If the VM is started for a single Node, a Node Array with over-provisioning disabled (ex. the Slurm htc Node Array), or if more VMs fail health checks than are supported by over-provisioning, then the Node will move to the Failed state and allocation will fail. CycleCloud may attempt to re-image the VM to correct the problem, but if the re-image fails then the node will need to be terminated and replaced (manually by an admin or automatically by the autoscaler).
Note
If you have enabled Node Health Checks, but the VM image does not meet the requirements above, then all the VMs will be allowed to join the cluster, but the status will contain a warning indicating that checks are unsupported.
Attribute Reference
Attribute | Type | Definition |
---|---|---|
EnableNodeHealthChecks | Boolean | (Optional) Enable on-boot Node Health Checks for this Node or Node Array |
HealthCheck
Azure CycleCloud provides a mechanism for terminating virtual machines (VMs) that are in an unhealthy state called HealthCheck. Both system and user defined scripts (Python and Bash) are run on a periodic basis (5 minutes on Windows, 10 minutes on Linux) to determine the overall health of a VM. HealthCheck allows administrators to define conditions under which VMs should be terminated without having to manually monitor and remediate.
Built in HealthCheck scripts
CycleCloud enabled VMs come with two default HealthCheck scripts:
- The converge_timeout script will terminate an instance that has not finished software configuration within four hours of launch. This timeout period can be controlled with the
cyclecloud.keepalive.timeout
setting (defined in seconds). - The scheduled_shutdown script looks for maker files in $JETPACK_HOME/run/scheduled_shutdown which contain a single line giving a shutdown time in Unix timestamp seconds and an optional second line with an explanation. When the current time is later than the earliest timestamp in the files, the VM is considered unhealthy.
How it works
The HealthCheck scripts are located in the $JETPACK_HOME/config/healthcheck.d directory. Linux supports both Python and Bash scripts, while Windows supports only Python scripts. The script should determine the health of the VM. If the VM is found to be unhealthy the script should exit with a status of 254
, which indicates to CycleCloud that the VM is unhealthy and should be terminated.

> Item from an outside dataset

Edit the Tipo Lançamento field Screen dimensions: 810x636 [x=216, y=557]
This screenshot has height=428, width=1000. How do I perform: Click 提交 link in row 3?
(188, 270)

When logged onto a VM that is running HealthCheck you can keep the VM from being shutdown by running the command jetpack keepalive. On Linux instances you can specify a timeframe in hours or forever
while on Windows forever
is the only option.
Note
When a VM is determined to be unhealthy, the HealthCheck agent will make a request for CycleCloud to terminate the VM, the VM will never be shutdown locally via shutdown
command. In the event that the VM is unable to communicate with CycleCloud, the VM will stay up even though it is unhealthy until a time at which CycleCloud can be reached.
Example
As a simple example we will write a HealthCheck script which will ensure that a Linux VM is not active for more than 24 hours. This script could be used to simulate low priority evictions to test how a workflow reacts to an evicted VM. This script would be placed in /opt/cycle/jetpack/config/healthcheck.d/healthcheck_example.sh
#!/bin/bash
# Get the uptime of the system (in seconds) and check to see if it is
# greater than 86,400 (24 hours in seconds). If it is, exit 254 to
# signal that the VM is unhealthy.
if (( $(cat /proc/uptime | awk '{print ($1 > 86400)}'))); then
exit 254
fi
Note
This script can be placed on a VM via CycleCloud Project or by adding it directly when Creating a Custom Image.